How can we make education more efficient and accountable?
White: When it comes to accountability, the private institution fails, they close, the investors lose their money. With a public school, it’s unaccountable, it fails, and the taxpayers pay for it. So the taxpayers demand accountability, and this produces slowness. If we can smooth it out and find that soft spot, the accountability, information and transparency to the public will be efficient. But I think in the end, it comes down to, we work for the taxpayers, and the taxpayers need the accessibility, and that burden isn’t sent away, but it’s a burden that we’re suppose to have because we have that obligation to taxpayers. I think that part of it is that we haven’t done a good enough job of sorting and bridging that transition where we explain very clearly that a university is a cluster of opportunities. It’s a place to come and to re-gauge and rebuild yourself.

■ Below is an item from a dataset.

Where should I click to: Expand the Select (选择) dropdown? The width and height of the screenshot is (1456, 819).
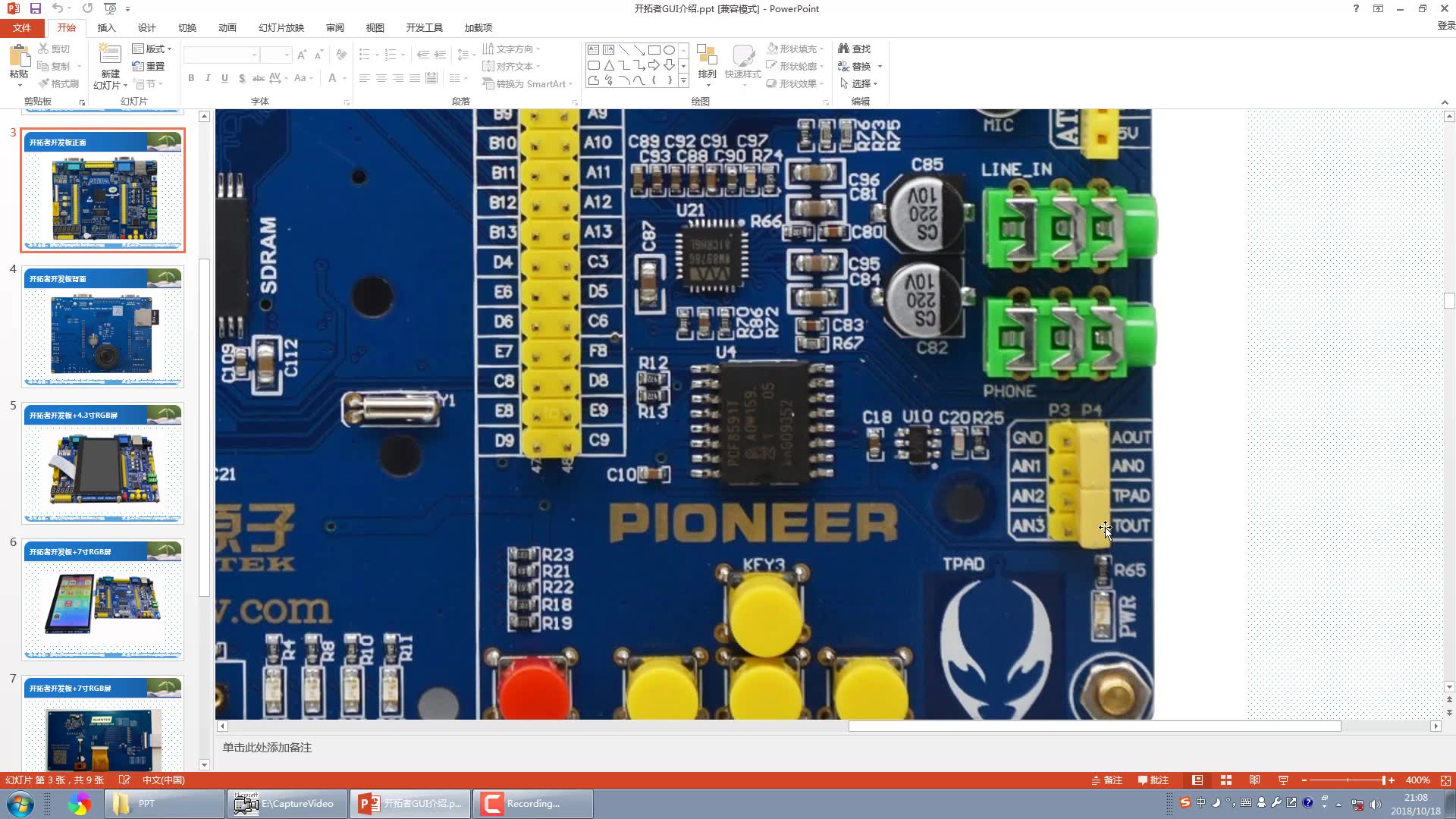pos(859,83)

Yucha: UNLV is a big system. It takes a long time to change it. We are slow. The bigger you are, the slower you are.
March: We need to work on modeling behavior, mentoring and exposing people to the opportunity. How often do we see our industries really engaging with our young people that are making career decisions so they really understand. We need to find some ways to help children in modeling and showing professions so they can really learn something about it.
Leavitt: Part of that is the parent’s job, but, we’re also talking about, how we can impart that knowledge to those that don’t have it. I think it’s a responsibility because not every child has the same benefits growing up.
EDITOR’S NOTE: Since this roundtable was held, Debra March has retired from the University of Nevada, Las Vegas and now serves as a councilwoman for the City of Henderson.